Check the fields in the language you actually ship most installs in, not just your default locale. A truncated German subtitle is invisible to you and obvious to every German user.
The counter trap
Character counts are measured in Unicode code points, and stores count them their own way. An emoji can be one visible glyph but two units. If your editor shows 30 and the console rejects it, that is why. Count against the store's limit, not your text field's.
Keyword checklist
Keywords are the field people either obsess over or ignore. The App Store gives you a dedicated 100-character keywords field that users never see; Google Play has no such field and indexes your visible text instead. That difference should change how you fill each store.
- App Store keywords (100 chars): comma-separated, no spaces after commas (spaces waste characters). Do not repeat words already in your title or subtitle — they are already indexed.
- Singular vs plural: the algorithm handles most stems, so pick one form and spend the saved characters elsewhere.
- Google Play density: get your two or three target phrases into the title, short description, and naturally into the full description — without keyword-stuffing, which Google demotes.
If you track keyword positions, note where you rank the day before a release so you can tell whether a metadata change actually helped. Guessing from install numbers alone conflates a dozen variables.
Visual checklist
Screenshots convert better than any word you write, and they are the easiest thing to get subtly wrong. Verify the exact specs every time — Apple and Google change accepted sizes more often than you would expect.
- App Store:up to 10 screenshots per device. The 6.7″ iPhone reference size is 1290×2796.
- Google Play:up to 8 screenshots per type, phone screenshots at least 1080px on the short side, feature graphic exactly 1024×500, icon 512×512.
- First two frames: assume most people never scroll. Your strongest message and clearest UI go here.
- Localized text on images: if your screenshots have captions baked in, every locale needs its own set. Ship the wrong language and the store shows it verbatim.
Store-rules checklist (the rejection list)

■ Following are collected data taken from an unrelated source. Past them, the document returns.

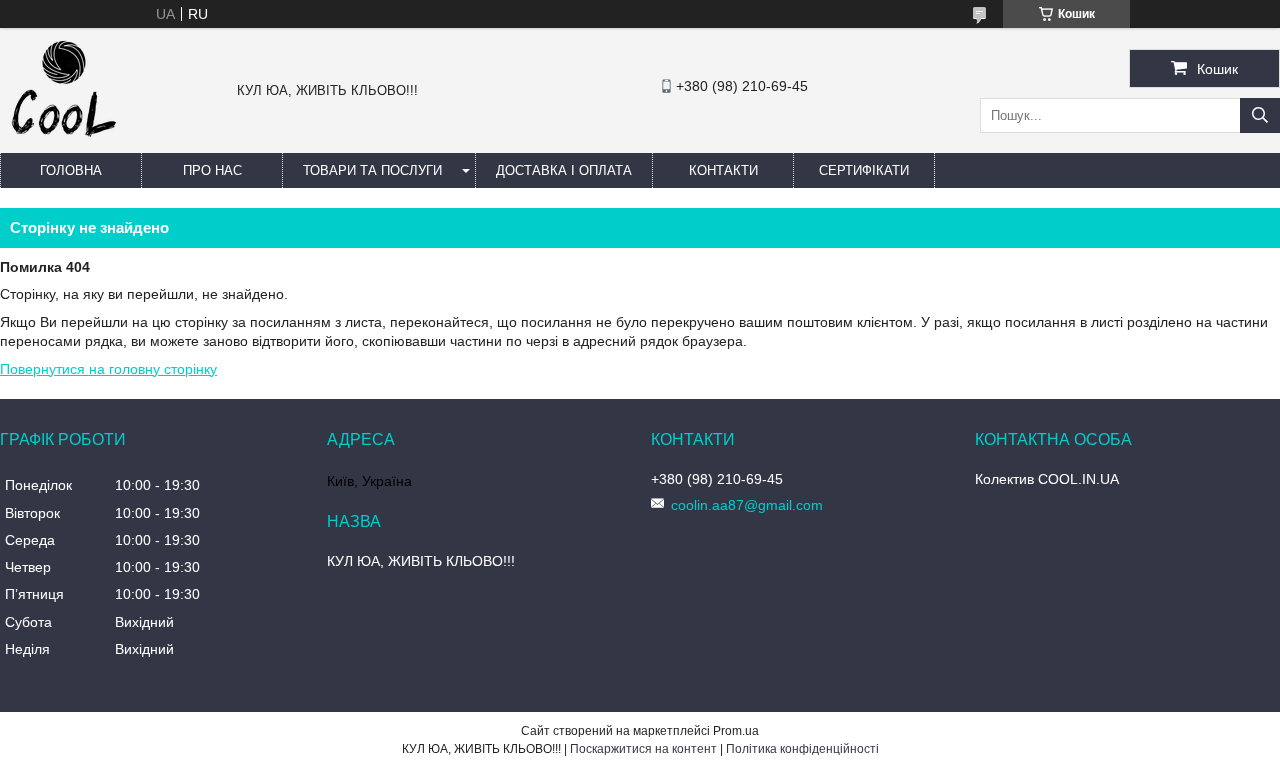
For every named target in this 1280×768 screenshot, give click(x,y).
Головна (71, 170)
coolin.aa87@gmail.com (747, 505)
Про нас (212, 170)
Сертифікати (864, 170)
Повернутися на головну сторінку (108, 369)
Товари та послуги (372, 170)
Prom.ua (736, 731)
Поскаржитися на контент (643, 749)
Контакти (723, 170)
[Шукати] (1260, 115)
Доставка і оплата (564, 170)
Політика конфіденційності (802, 749)
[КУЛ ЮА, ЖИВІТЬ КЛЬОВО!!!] (64, 144)
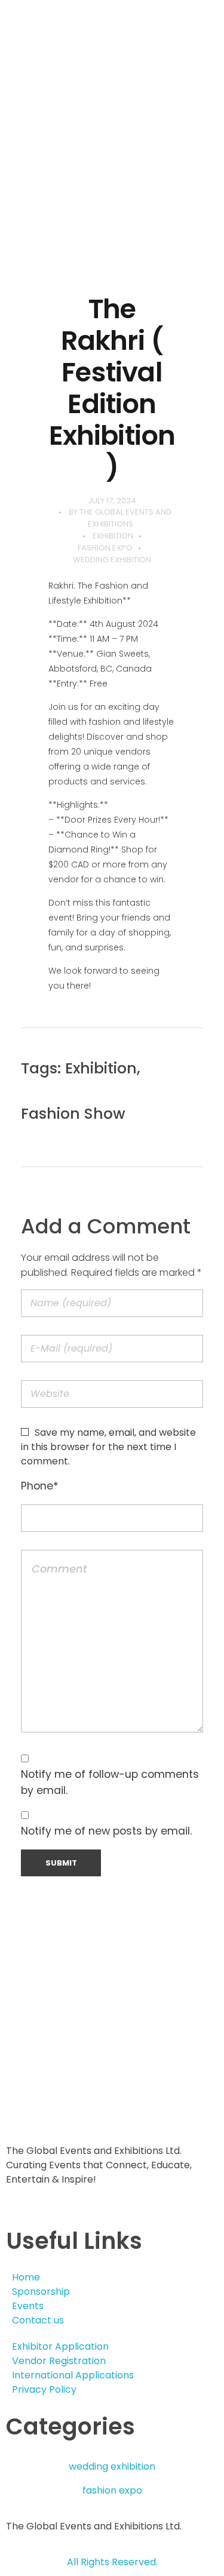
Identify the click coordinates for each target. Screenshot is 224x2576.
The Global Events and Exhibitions (125, 518)
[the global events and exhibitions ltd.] (103, 66)
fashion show (73, 1113)
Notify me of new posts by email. (106, 1831)
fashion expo (105, 547)
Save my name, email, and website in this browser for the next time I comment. (108, 1447)
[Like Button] (186, 1071)
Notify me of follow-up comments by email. (110, 1782)
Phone (40, 1486)
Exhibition (113, 535)
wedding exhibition (112, 559)
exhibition (101, 1068)
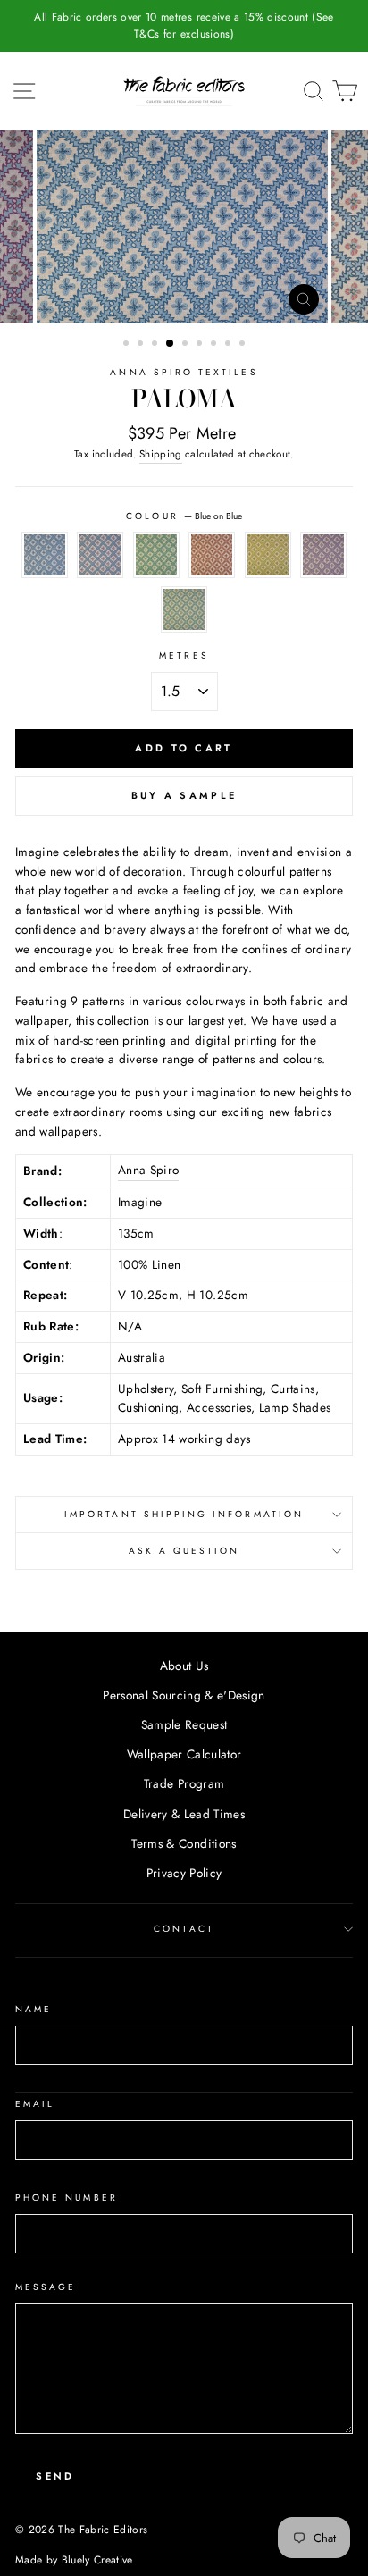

These are the ones that do not just underperform — they get you bounced from review and cost you days.
- No competitor names in any metadata field. This is a fast rejection on both stores.
- Promotional text (App Store, 170 chars): you can update it without a new build, so use it for time-sensitive messaging — but it is not indexed, so do not stuff keywords there.
- Screenshots must show the real app. Heavily stylized marketing frames that hide the actual UI are a common rejection reason.
- Age rating and data-safety forms match what the build actually does. A new SDK that collects data can invalidate a form you filled months ago.
The two-minute version
When you are shipping a hotfix and do not want the full pass, at least do this: confirm no field exceeds its limit, confirm the screenshots match the current build, and diff the metadata against the last release so you know exactly what you changed. Ninety percent of the damage I have done to listings would have been caught by those three checks.
The point of a checklist is not that any single item is clever. It is that you never have to trust your memory at 11pm again. Save the list, run it every time, and release day gets quiet.